» GIVEN DATA:
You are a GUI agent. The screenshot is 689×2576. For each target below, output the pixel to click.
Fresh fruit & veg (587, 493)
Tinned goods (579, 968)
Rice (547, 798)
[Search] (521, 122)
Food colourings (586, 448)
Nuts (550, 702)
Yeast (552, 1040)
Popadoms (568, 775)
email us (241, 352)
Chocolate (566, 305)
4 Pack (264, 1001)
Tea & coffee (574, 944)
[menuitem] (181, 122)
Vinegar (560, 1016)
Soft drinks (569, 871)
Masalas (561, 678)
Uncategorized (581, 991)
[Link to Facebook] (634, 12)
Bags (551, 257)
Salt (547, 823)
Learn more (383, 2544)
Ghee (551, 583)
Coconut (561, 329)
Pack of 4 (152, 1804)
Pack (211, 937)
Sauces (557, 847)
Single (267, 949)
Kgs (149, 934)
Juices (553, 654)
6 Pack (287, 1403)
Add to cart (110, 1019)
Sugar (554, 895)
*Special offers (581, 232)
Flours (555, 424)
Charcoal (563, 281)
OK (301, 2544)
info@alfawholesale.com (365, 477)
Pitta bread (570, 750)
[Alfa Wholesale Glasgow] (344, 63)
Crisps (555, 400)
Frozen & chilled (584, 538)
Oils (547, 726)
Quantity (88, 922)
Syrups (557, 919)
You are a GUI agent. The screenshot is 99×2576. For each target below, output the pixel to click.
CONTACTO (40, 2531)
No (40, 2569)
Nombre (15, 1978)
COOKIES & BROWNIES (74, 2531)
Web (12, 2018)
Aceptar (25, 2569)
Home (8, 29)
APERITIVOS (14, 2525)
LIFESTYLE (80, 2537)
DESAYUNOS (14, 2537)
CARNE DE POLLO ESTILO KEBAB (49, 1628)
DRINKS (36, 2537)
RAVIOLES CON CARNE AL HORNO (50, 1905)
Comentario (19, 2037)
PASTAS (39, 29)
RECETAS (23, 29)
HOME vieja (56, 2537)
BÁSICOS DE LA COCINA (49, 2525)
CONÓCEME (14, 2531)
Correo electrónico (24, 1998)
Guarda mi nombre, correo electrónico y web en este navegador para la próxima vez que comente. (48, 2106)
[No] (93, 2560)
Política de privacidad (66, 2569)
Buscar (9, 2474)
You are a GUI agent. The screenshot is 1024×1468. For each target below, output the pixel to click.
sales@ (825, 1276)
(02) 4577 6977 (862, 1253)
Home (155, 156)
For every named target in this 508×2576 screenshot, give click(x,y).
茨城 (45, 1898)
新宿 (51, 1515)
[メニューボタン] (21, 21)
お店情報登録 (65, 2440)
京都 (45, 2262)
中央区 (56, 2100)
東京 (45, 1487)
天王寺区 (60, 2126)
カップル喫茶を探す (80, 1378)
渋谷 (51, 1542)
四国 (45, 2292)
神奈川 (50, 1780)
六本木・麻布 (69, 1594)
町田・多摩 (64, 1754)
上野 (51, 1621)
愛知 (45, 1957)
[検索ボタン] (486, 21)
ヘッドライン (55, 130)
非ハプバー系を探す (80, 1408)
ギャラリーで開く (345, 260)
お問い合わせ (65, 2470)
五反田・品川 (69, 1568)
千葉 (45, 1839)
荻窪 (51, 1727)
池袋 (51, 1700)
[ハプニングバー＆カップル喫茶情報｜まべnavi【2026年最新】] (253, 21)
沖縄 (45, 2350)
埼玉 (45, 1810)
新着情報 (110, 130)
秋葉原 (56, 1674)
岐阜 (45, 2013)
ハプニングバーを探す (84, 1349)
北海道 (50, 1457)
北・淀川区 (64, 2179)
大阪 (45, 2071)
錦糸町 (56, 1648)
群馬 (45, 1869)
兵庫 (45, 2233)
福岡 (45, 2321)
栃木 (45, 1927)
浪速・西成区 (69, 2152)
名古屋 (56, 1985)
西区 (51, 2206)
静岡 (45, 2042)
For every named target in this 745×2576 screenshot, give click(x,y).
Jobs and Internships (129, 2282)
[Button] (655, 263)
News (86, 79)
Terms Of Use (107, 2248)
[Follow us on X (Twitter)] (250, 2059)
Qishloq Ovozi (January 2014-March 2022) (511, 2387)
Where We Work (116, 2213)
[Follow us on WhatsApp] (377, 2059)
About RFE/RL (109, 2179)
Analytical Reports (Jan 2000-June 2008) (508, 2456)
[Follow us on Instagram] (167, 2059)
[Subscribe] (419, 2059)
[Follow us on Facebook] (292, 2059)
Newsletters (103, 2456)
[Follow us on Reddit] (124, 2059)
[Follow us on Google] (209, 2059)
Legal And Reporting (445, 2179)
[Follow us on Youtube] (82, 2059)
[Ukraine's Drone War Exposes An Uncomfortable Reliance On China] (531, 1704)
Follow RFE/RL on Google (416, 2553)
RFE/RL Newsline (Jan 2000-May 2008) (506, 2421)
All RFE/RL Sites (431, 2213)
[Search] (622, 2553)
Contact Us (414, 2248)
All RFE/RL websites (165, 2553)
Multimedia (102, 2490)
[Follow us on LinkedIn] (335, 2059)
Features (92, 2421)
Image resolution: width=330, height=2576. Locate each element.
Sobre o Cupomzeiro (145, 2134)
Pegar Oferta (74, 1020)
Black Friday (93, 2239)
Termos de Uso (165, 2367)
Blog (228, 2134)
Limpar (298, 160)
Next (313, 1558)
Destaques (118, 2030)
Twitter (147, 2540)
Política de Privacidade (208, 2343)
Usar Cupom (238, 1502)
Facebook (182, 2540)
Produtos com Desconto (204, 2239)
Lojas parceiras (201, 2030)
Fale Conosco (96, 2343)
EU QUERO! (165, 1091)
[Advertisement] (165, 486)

» PROBLEM TO WORK ON:
Extract from the records above the lines from the one containing "カップル喫茶を探す (80, 1378)" to the one containing "Follow RFE/RL on Google (416, 2553)", both lines included, exactly as they appear and with nothing else.

» TASK RESULT:
カップル喫茶を探す (80, 1378)
渋谷 (51, 1542)
四国 (45, 2292)
神奈川 (50, 1780)
六本木・麻布 (69, 1594)
町田・多摩 (64, 1754)
上野 (51, 1621)
愛知 (45, 1957)
[検索ボタン] (486, 21)
ヘッドライン (55, 130)
非ハプバー系を探す (80, 1408)
ギャラリーで開く (345, 260)
お問い合わせ (65, 2470)
五反田・品川 (69, 1568)
千葉 (45, 1839)
荻窪 (51, 1727)
池袋 (51, 1700)
[ハプニングバー＆カップル喫茶情報｜まべnavi【2026年最新】] (253, 21)
沖縄 (45, 2350)
埼玉 (45, 1810)
新着情報 (110, 130)
秋葉原 (56, 1674)
岐阜 (45, 2013)
ハプニングバーを探す (84, 1349)
北海道 (50, 1457)
北・淀川区 (64, 2179)
大阪 (45, 2071)
錦糸町 (56, 1648)
群馬 (45, 1869)
兵庫 (45, 2233)
福岡 (45, 2321)
栃木 (45, 1927)
浪速・西成区 (69, 2152)
名古屋 (56, 1985)
西区 (51, 2206)
静岡 (45, 2042)
For every named target in this 745×2576 screenshot, give click(x,y).
Jobs and Internships (129, 2282)
[Button] (655, 263)
News (86, 79)
Terms Of Use (107, 2248)
[Follow us on X (Twitter)] (250, 2059)
Qishloq Ovozi (January 2014-March 2022) (511, 2387)
Where We Work (116, 2213)
[Follow us on WhatsApp] (377, 2059)
About RFE/RL (109, 2179)
Analytical Reports (Jan 2000-June 2008) (508, 2456)
[Follow us on Instagram] (167, 2059)
[Subscribe] (419, 2059)
[Follow us on Facebook] (292, 2059)
Newsletters (103, 2456)
[Follow us on Reddit] (124, 2059)
[Follow us on Google] (209, 2059)
Legal And Reporting (445, 2179)
[Follow us on Youtube] (82, 2059)
[Ukraine's Drone War Exposes An Uncomfortable Reliance On China] (531, 1704)
Follow RFE/RL on Google (416, 2553)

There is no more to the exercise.